Mr. Dulles was asked if U.S. economic aid under Mutual Security arrangements precluded Arab military arrangements with the Soviet Union. He replied that he did not think the terms of American aid to the Arabs prevented them from receiving Russian arms. He thought the Arabs were now getting military aid principally from non-Soviet sources.


Asked if Russian arms arrangement with the Arab League states was in keeping with the professed Soviet desire to relax international tension, Mr. Dulles said it certainly would not contribute toward the relaxation of tension.

A spokesman for the Soviet Embassy declined to comment today on the reported Soviet offer of munitions to Egypt and other Arab League states. He said the Embassy had nothing to say on this matter.

The Secretary of State confirmed that the United States, within the last 48 hours, has made direct representations in Israel and Egypt, urging both parties to refrain from the use of force in the Gaza vicinity. He said the American view was made known through diplomatic channels in the Egyptian and Israel capitals.

He said that as yet he had heard nothing from either side regarding the peace suggestions he outlined in a speech last Friday. No government has so far asked clarification, he said. He urged that his speech be considered a policy statement rather than a peace proposal. He said he was awaiting, Arab and Israel reactions.

Mr. Dulles declined to elaborate and explain a statement in his speech that President Eisenhower had authorized him to say “that given a solution of the other related problems, he would recommend that the United States join in formal treaty engagements to prevent or thwart any effort by either side to alter by force the boundaries between Israel and its Arab neighbors.” He explained that he did not think it appropriate to add anything of substance until reactions are received. The wording of speech, he indicated, was carefully considered and he only put into it what he deemed proper.

Mr. Dulles was asked if Vice President Richard M. Nixon, in his forthcoming trip to the Near East, would follow up the Dulles policy statement. He replied that Mr. Nixon was not going for that purpose but as an individual messenger of goodwill not charged with diplomatic responsibility. He said the trip and the policy statement developed independently and expressed belief that Mr. Nixon would not pursue the matter.
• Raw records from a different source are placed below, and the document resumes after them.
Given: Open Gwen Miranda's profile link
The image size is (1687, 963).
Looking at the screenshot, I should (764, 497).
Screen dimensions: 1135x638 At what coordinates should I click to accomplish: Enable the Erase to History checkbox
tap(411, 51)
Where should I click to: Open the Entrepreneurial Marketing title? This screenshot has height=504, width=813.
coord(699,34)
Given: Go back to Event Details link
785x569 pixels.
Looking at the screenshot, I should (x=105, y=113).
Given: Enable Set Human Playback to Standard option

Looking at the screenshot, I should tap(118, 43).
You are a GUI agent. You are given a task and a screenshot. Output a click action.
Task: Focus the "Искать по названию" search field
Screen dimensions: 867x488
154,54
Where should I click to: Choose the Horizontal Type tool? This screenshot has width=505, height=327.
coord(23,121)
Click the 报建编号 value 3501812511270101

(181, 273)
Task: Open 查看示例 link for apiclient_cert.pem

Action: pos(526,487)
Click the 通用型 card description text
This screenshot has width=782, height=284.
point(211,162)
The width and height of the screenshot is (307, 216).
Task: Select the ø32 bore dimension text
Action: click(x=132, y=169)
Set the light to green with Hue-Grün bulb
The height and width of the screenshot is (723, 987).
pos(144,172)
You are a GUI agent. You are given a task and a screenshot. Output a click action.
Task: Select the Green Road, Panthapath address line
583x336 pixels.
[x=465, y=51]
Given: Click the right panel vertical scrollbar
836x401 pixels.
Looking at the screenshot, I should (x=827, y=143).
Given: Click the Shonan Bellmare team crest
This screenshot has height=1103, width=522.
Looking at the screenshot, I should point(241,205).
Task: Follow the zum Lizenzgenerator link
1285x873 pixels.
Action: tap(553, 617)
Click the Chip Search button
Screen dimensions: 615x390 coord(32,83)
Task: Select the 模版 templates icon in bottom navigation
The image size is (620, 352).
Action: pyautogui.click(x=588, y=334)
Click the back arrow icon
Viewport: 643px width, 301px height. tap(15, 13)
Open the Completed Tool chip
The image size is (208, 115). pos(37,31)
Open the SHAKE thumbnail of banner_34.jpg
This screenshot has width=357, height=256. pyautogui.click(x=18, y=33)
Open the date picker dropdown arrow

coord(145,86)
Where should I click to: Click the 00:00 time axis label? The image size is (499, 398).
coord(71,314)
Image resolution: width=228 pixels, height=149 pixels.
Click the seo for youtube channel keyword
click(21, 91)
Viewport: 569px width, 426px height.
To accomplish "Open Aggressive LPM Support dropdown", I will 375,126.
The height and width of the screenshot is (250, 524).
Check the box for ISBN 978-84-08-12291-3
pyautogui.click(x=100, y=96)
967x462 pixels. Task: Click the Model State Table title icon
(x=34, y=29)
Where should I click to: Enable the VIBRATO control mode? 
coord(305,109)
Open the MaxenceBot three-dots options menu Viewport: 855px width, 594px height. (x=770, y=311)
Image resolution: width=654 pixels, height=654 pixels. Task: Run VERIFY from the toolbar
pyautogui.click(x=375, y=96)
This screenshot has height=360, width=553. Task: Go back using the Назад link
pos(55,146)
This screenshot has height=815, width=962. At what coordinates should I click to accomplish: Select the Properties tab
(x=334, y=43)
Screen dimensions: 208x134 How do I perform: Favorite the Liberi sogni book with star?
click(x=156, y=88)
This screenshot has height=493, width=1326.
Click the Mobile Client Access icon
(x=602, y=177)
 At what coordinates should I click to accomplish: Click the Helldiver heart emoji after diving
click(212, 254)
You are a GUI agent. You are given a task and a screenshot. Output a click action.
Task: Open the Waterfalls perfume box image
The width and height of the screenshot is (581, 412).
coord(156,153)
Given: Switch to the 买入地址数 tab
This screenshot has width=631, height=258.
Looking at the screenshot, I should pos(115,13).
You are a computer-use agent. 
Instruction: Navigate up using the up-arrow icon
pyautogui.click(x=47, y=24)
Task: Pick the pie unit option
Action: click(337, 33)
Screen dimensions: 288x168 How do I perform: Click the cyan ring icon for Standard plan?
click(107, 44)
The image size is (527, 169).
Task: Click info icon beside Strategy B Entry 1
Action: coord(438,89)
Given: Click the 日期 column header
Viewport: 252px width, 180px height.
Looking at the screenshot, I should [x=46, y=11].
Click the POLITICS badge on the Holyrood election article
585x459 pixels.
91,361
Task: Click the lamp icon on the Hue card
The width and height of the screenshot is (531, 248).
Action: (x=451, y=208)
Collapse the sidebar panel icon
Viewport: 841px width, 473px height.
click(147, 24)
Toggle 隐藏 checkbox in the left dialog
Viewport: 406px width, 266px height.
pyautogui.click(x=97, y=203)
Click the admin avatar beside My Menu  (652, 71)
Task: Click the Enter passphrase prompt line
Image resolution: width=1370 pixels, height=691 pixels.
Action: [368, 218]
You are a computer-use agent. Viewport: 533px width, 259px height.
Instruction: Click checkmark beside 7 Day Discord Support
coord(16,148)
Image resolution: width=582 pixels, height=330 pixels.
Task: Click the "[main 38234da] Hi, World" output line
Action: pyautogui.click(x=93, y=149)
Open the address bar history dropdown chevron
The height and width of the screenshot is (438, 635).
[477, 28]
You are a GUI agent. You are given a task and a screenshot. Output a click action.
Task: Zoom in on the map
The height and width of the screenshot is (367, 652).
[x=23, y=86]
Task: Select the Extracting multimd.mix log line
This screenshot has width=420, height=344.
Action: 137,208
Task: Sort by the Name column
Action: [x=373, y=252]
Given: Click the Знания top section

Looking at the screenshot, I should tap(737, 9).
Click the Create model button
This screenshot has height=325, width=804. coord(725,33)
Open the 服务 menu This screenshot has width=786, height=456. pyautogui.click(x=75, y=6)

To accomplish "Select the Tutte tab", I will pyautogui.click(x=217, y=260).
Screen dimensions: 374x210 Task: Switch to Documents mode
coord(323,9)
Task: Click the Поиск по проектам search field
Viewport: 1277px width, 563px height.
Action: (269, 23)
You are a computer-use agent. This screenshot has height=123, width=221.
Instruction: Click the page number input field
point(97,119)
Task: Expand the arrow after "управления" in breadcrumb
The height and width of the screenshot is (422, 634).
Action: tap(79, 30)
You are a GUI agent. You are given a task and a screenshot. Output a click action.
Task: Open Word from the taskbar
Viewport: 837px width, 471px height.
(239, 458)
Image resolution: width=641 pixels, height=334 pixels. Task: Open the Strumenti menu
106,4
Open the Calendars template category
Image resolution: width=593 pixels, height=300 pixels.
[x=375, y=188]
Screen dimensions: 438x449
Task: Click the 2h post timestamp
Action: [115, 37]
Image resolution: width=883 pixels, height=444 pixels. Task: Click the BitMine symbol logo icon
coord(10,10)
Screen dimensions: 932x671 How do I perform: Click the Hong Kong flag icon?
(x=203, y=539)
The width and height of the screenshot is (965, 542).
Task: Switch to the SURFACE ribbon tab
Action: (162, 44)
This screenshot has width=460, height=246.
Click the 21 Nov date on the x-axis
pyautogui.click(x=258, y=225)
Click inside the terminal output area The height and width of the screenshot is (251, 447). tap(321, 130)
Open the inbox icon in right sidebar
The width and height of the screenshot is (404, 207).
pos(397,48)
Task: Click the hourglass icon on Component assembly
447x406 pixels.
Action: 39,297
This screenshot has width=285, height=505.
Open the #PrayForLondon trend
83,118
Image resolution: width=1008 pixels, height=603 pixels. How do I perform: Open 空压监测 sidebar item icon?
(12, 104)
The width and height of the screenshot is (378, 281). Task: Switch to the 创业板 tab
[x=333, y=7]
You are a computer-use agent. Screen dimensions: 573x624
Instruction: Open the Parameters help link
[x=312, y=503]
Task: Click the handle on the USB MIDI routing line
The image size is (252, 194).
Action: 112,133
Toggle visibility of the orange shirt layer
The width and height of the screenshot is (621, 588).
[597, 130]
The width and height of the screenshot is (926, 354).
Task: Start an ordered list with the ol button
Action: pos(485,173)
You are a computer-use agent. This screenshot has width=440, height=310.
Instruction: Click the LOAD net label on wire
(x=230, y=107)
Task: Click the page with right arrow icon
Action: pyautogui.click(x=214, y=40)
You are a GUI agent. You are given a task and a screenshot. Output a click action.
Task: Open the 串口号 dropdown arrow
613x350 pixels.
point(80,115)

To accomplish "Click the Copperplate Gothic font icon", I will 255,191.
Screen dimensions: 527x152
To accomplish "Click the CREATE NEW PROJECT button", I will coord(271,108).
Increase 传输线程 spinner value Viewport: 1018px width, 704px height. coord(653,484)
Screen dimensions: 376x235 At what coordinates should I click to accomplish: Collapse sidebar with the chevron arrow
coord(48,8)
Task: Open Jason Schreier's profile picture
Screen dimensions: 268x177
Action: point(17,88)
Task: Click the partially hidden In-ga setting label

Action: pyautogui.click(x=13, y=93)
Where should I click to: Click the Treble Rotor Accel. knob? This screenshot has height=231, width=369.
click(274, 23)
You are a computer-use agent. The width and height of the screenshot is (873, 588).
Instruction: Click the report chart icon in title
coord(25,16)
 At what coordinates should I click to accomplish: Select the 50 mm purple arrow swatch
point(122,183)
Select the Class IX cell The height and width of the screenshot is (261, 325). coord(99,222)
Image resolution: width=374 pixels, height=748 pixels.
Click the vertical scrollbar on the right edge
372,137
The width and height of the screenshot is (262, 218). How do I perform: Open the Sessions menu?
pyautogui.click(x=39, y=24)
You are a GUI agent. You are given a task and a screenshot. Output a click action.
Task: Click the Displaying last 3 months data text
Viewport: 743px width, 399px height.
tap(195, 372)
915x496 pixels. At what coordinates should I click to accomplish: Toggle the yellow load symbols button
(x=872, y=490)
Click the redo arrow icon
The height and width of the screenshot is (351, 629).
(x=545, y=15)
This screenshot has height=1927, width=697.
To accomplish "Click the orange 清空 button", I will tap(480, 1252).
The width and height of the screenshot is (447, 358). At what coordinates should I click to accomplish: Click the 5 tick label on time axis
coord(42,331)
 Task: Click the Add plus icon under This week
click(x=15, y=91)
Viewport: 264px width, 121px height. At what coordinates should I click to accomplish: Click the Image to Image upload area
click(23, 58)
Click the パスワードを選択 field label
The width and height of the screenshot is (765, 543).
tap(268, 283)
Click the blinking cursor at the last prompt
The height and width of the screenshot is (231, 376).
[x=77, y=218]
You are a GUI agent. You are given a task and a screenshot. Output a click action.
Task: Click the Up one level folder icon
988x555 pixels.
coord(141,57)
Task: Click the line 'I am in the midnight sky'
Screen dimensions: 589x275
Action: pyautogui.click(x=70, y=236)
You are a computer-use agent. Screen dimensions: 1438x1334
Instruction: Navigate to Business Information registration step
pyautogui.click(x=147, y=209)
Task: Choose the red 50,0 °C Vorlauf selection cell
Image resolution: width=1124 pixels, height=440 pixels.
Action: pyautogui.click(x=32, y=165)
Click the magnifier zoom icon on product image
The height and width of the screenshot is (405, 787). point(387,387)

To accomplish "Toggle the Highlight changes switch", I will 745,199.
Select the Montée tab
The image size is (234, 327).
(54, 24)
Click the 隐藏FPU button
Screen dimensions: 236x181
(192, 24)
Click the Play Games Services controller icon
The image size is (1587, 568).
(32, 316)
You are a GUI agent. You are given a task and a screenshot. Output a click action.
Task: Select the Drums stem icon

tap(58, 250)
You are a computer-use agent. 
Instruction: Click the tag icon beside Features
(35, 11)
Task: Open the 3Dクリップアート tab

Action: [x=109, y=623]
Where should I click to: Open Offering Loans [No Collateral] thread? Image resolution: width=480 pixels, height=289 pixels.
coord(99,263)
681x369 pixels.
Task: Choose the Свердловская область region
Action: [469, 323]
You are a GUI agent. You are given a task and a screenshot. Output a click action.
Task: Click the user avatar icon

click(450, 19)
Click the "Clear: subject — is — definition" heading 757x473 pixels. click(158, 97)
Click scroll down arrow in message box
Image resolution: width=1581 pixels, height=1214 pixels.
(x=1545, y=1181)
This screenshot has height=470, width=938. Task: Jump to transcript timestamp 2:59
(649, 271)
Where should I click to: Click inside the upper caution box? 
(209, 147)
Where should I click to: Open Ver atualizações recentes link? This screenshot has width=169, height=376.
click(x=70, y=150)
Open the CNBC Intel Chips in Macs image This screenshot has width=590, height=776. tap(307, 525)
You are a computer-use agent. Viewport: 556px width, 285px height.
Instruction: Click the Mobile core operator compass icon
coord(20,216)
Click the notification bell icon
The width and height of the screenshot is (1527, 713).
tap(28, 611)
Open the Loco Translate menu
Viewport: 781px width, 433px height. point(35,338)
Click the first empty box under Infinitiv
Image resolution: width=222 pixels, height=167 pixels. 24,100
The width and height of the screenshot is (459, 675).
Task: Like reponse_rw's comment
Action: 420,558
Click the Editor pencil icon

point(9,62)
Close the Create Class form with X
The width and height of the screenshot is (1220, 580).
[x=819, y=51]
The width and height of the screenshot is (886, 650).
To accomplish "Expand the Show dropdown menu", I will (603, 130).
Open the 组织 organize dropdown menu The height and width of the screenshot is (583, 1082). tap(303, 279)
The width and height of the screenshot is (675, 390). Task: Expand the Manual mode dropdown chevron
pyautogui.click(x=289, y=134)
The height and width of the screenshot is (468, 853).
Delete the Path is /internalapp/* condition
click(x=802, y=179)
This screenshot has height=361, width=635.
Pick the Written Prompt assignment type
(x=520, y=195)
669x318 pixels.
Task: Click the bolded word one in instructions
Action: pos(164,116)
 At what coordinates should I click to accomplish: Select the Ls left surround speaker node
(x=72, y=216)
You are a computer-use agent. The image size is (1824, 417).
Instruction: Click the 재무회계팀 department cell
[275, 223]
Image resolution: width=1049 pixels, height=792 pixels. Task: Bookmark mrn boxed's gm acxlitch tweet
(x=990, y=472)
The Dulles policy declaration and the current Gaza area situation were discussed at the State Department today by Dr. Charles Malik, the Lebanese Ambassador, with George V. Allen, Assistant Secretary of State for Near Eastern Affairs. Dr. Malik declined to discuss the Lebanese Government’s reaction to the Dulles declaration. He made known that he is leaving his post in Washington after 10 years of service.

A violent attack on the Dulles declaration by a member of Egypt’s ruling Revolutionary Council was reported here today. Cairo broadcasts said that Minister of State Anwar Sadat had condemned the policy statement as “impracticable” and serving Israel’s interests. The Egyptian said that Mr. Dulles had spoken only from the “Israel viewpoint.”

Interest was aroused here in a Jerusalem dispatch to the Christian Science Monitor which detailed the major points on which official Israelis feel further elucidation is necessary before Israel can give its reaction to the proposals.

In connection with the reference to boundaries, the Israelis ask if the Secretary of State has in mind minor mutual adjustment or major territorial concessions. They also ask, the paper reported, in what way the proposed United Nations-sponsored “security guarantee” would be more effective than the existing tripartite agreement.

The question is also raised, the paper reported, as to what assurances there would be that Israel’s compensation money to Arab refugees would be used for resettlement in view of the persistent opposition of Arab leadership to any substantial rehabilitation measures. The final major point raised by the Israelis, the newspaper added, was whether the proposed United Nations review of the Jerusalem situation was designed to repeal or revive the internationalization resolution.